Friday, November 12, 2021

Word of the Day -- Cornucopia

It's fall in the US and we are getting ready to celebrate Thanksgiving, my favorite holiday of the year.  In fact, it might be the only holiday I actually like.  I love food, I love cooking, and I love the amount of food that usually accompanies the day. We cook and eat like there is no tomorrow.  It seems indulgent but that's why it is only once a year.  And of course with Thanksgiving, we also get:

Cornucopia -- an inexhaustible store : abundance; also a curved, hollow goat's horn or similarly shaped receptacle (such as a horn-shaped basket) that is overflowing especially with fruit and vegetables (such as gourds, ears of corn, apples, and grapes) and that is used as a decorative motif emblematic of abundance.
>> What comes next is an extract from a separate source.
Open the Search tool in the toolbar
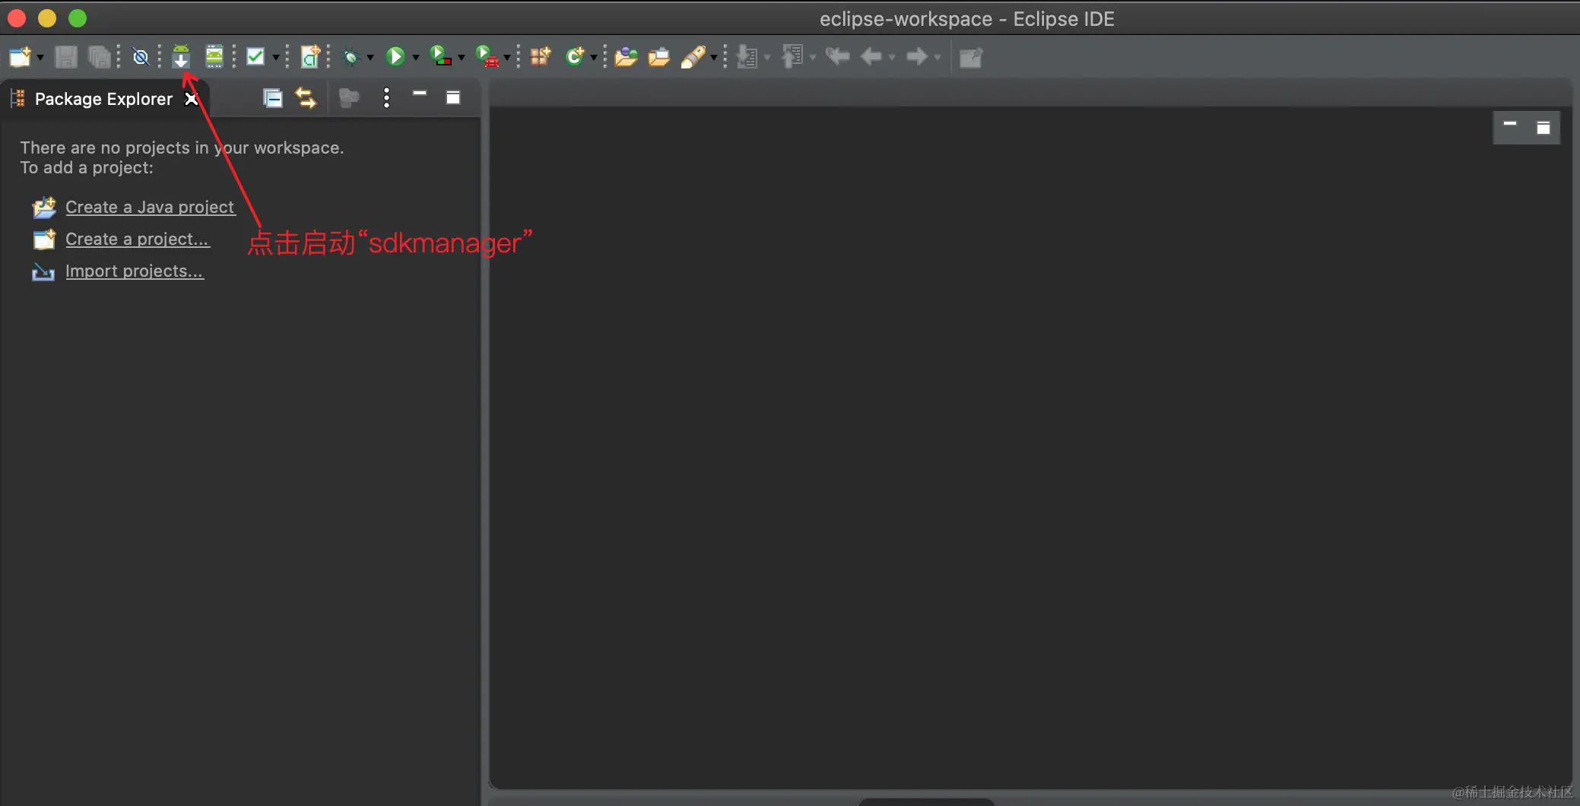pos(694,56)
Cornucopia comes from the Latin cornu copiae, which translates literally as "horn of plenty." A traditional staple of feasts, the cornucopia is believed to represent the horn of a goat from Greek mythology. According to legend, it was from this horn that the god Zeus was fed as an infant. Later, the horn was filled with flowers and fruits, and given as a present to Zeus. The filled horn (or a receptacle resembling it) has long served as a traditional symbol in art and decoration to suggest a store of abundance. The word first appeared in English in the early 16th century; a century later, it developed the figurative sense of an overflowing supply.